Genau deine Gedanken gingen mir auch durch den Kopf, als ich Grimm geguckt habe.
Das Pseudo-Deutsch war manchmal schon peinlich.
Woge, Bauerschwein usw…alter Schwede..muss man einfach drüber weg kommen. 😉
Hat man das geschafft, dann entwickelt sich Grimm zu einer unterhaltsamen Serie, mit einem liebenswerten Cast dahinter.
Freue mich auf die nächste Staffel.
Wie schon einige Kommentare zuvor erwaehnt wurde: im Anime Bereich gibt’s vieeel zu lachen, wenn man sich die Aussprache der deutsch (gemeinten) Dialoge reinzieht. Und die Auswahl ist wirklich verdammt gross! Es gibt immer irgendwo einen von Klischees zerfressenen Wissenschaftler oder fuer Fremdzwecke annecktierte Begriffe aus der Physik und Technik, die dafuer verbraten werden, irgendetwas in einer Fantasywelt in einem Anime zu „erklaeren“. Das ist wie Magie fuer Japanische Ohren — und sorgt bei uns Zuhoerern jedesmal fuer Grimassen und Gelaechter ;).
Hallo,
ich als Serienfan kann dir noch „The Wire“ und „The Shield“ ans Herz legen.
Beides richtig gute Krimiserien.
Und vor allen Dingen richtig gute Schauspieler.
Und vor allen Dingen richtig gute Story.
Und vor allen Dingen Handlungsstränge über die ganze Staffel, nicht nur 45 Minuten.
Und vor allen Dingen, nicht diese geleckten Typen, die man in Serie 1 sieht und nach den umschalten auf Serie 2 denkt, mom da isser doch schon wieder, oder.
Schon echt nen Witz wie die Schauspieler von den „The Wire“ bei den Emmys immer leer ausgegangen sind, wird auf keinen Fall an der Hautfarbe liegen ;).
Ansonsten Kampfstern Galaktika. So Raumschiffchen…
Ansonsten… analog Bücher lesen^^
mfg
Ich würd aber beides nicht unbedingt als Krimiserien bezeichnen. Vorallem The Wire ist viel mehr. Zudem haben ja einige der Schauspieler mittlerweile ganz gute Karrieren hingelegt.
Moin,
ich würde aktuell noch auf „Lilyhammer“ verweisen (siehe auch mein Blog).
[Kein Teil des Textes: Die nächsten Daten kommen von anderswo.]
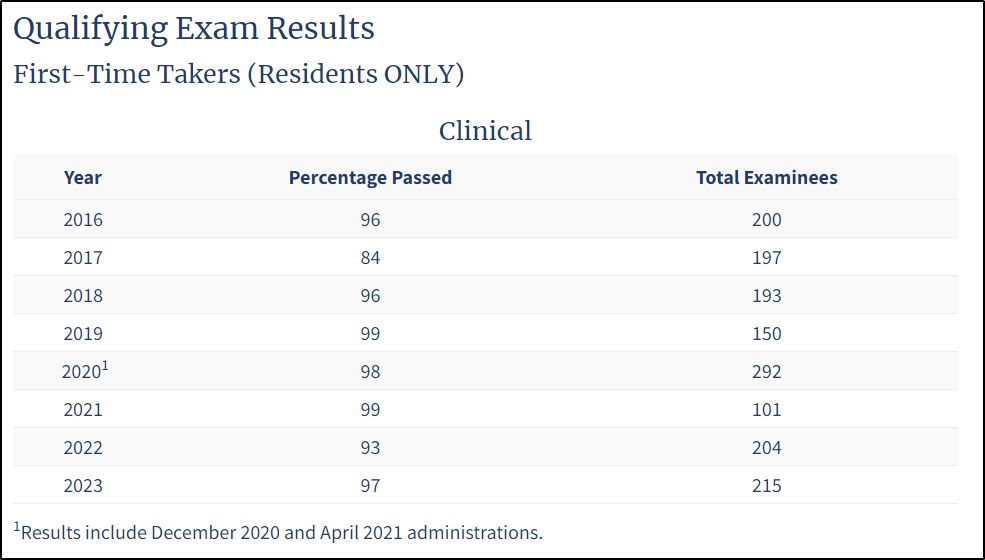Click the 101 total examinees value
The width and height of the screenshot is (985, 560).
pyautogui.click(x=767, y=410)
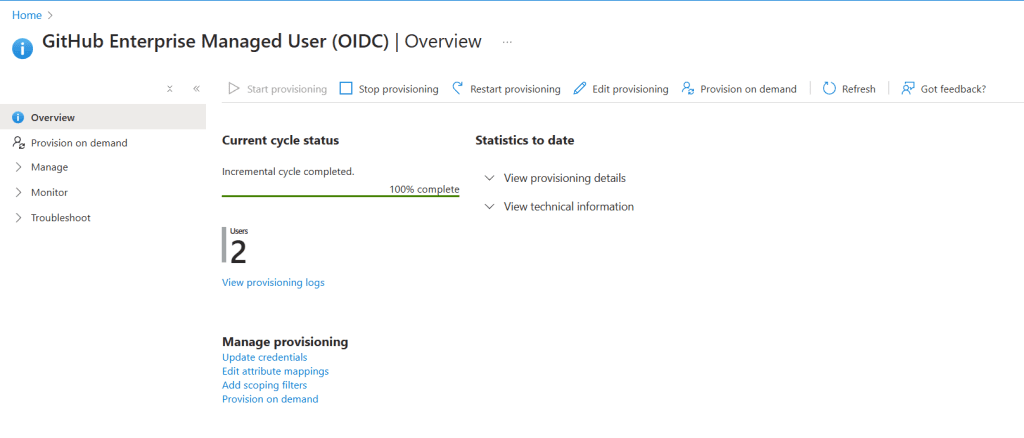1024x438 pixels.
Task: Open View provisioning logs link
Action: coord(273,282)
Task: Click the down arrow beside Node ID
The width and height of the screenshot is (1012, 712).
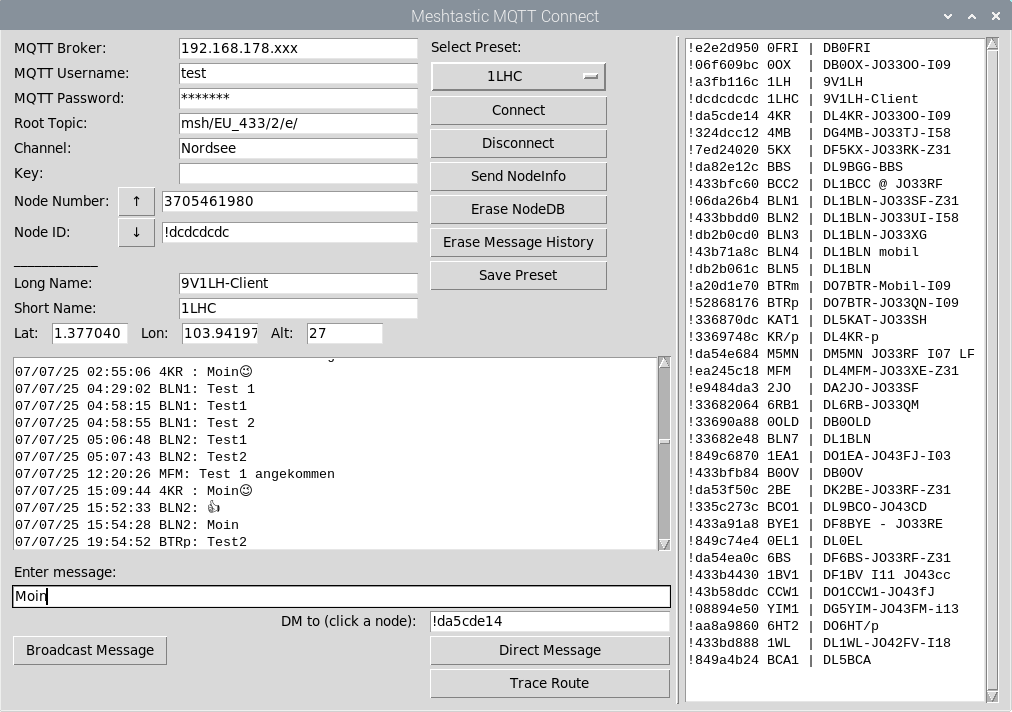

Ich selbst hab es nicht ganz so mit Fantasie. Daher mit „Lilyhammer“ eine eher realistische Serie mit guten trockenem Humor.
Und für die blutigen Tage definitiv „Hannibal“
Danke für den Tip, die Serie ist wirklich nett, vor allem wegen Munroe dem Blutbad und den verballhornten deutschen Ausdrücken. Meine Favoriten wären da Badenwurst, Ziegevolk, Bauerschwein, Seltenvogel und Unbezahlbar. Ach ja und „Die Hässlichen“! 😀 Angenehm auch, dass es keine nervigen opening credits gibt. Gestern haben wir die ersten Folgen der zweiten Staffel geschaut und da scheint das Gemütliche, Liebenswerte zu Gunsten von mehr Drama und Cliffhangern nachzulassen – schade, aber die erste Staffel war wirklich … nett 🙂
PS: Bis später, alligator! 😉
Irgendwie musste ich gerade an das gute alte „Special Unit 2“ denken, besonders bei der Sache mit dem Monsterschnetzelschema ohne Richtige Handlung, dafür aber mega komisch.
Wenn dir jedoch mal langweilig ist und du etwas neues zum anschauen suchst, dann empfehle ich dir mal die Serie „Heroes“, ein Meisterwerk.